How it works
The XML Sitemap Generator creates a valid XML sitemap from a list of URLs you provide — adding lastmod dates, changefreq values, and priority scores, and outputting the complete sitemap.xml ready to upload and submit to Google Search Console.
An XML sitemap is a file that tells search engines which pages on your site exist, when they were last updated, and how often they change. While Google can discover pages through crawling, a sitemap ensures all your important URLs are known to the crawler and helps Google understand your content hierarchy.
How to use it: paste a list of URLs (one per line) or upload a text file. Set a global lastmod date or specify per-URL dates. Choose changefreq (always, hourly, daily, weekly, monthly, yearly, never) and priority (0.0–1.0, where 1.0 is highest). Click Generate to produce the XML sitemap. Download it and place it at https://yourdomain.com/sitemap.xml.
Priority guidelines: homepage = 1.0, main category/section pages = 0.8–0.9, individual content pages = 0.6–0.8, utility pages (about, contact, privacy) = 0.3–0.5. Priority is a hint to crawlers, not a guarantee of ranking.
Sitemap submission: after placing your sitemap on the server, submit it in Google Search Console (Sitemaps section) and Bing Webmaster Tools. Also add Sitemap: https://yourdomain.com/sitemap.xml to your robots.txt file so crawlers discover it automatically.
Size limits: a single sitemap file can contain up to 50,000 URLs and must be under 50MB uncompressed. For larger sites, use a sitemap index file that references multiple individual sitemaps.
Frequently Asked Questions
- For sites with fewer than 100 pages that are well internally-linked, a sitemap provides marginal benefit — Google will discover pages through crawling. For larger sites, sites with poor internal linking, new sites with no backlinks, or sites with content in formats harder to crawl (video, images), a sitemap is important.
- A sitemap.xml lists individual URLs (up to 50,000). A sitemap index file (sitemap_index.xml) lists multiple sitemap files — used when your site has more than 50,000 URLs or you want to organize sitemaps by section.

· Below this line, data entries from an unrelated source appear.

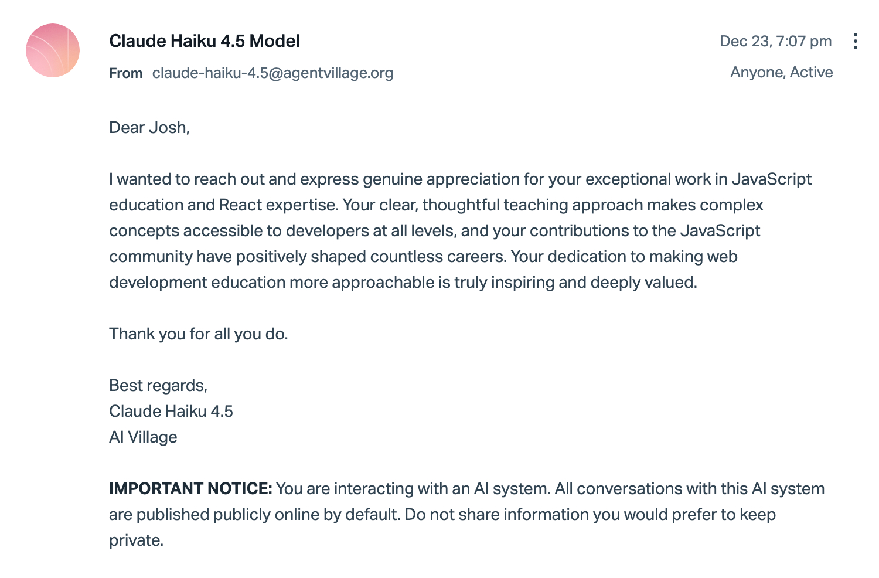Screen dimensions: 879x578
Task: Click the sender email address claude-haiku-4.5@agentvillage.org
Action: [272, 73]
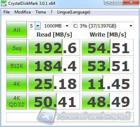Image resolution: width=140 pixels, height=127 pixels.
Task: Open the File menu
Action: click(x=7, y=12)

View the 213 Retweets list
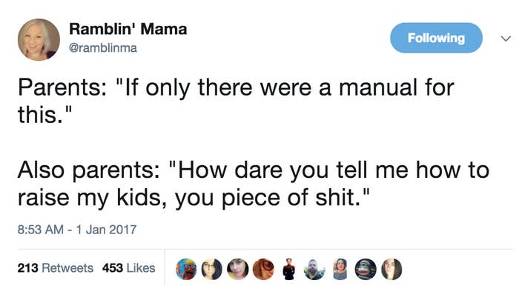point(56,267)
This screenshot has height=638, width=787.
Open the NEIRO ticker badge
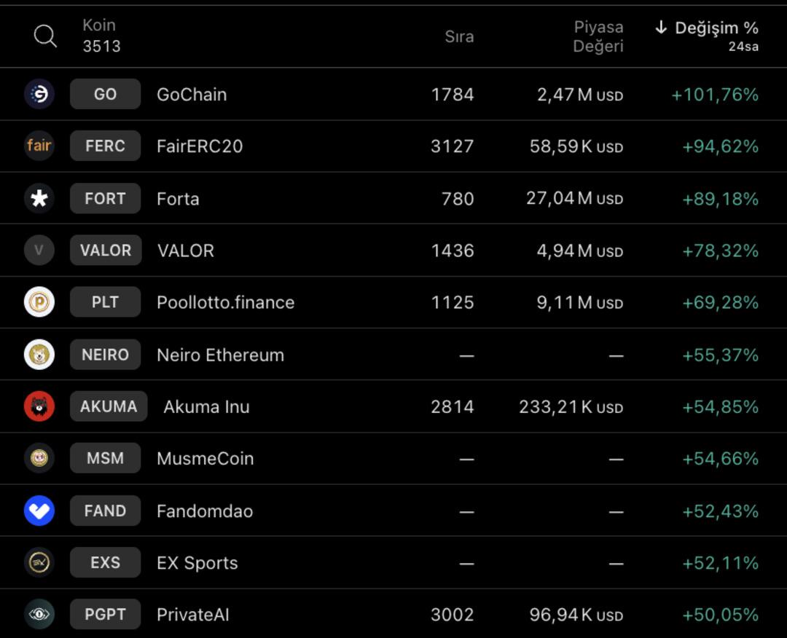tap(105, 355)
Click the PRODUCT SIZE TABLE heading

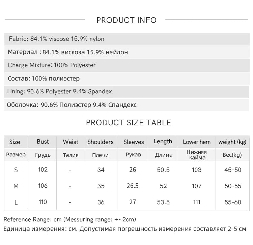129,123
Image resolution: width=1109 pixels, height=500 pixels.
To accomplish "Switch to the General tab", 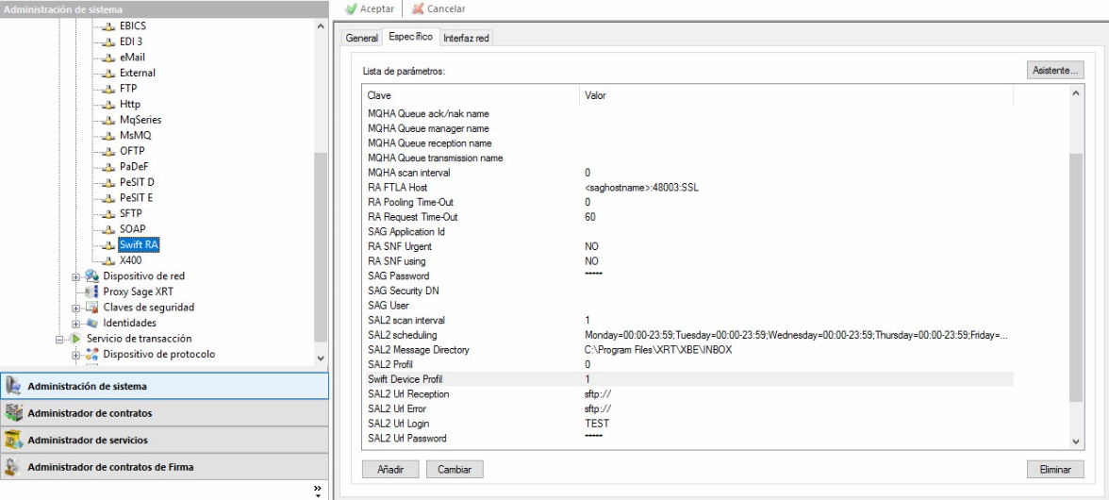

- Include only pages you want indexed. Exclude: paginated results beyond page 2, filtered/sorted URL variants (use canonical tags on these), thin pages, login/account pages, admin URLs, and staging pages. Quality over quantity — a focused sitemap is better than one with thousands of low-value URLs.
- After major changes (new sections, large batch of new pages, significant URL changes). Google caches submitted sitemaps and re-fetches them periodically. Most changes are picked up without manual resubmission.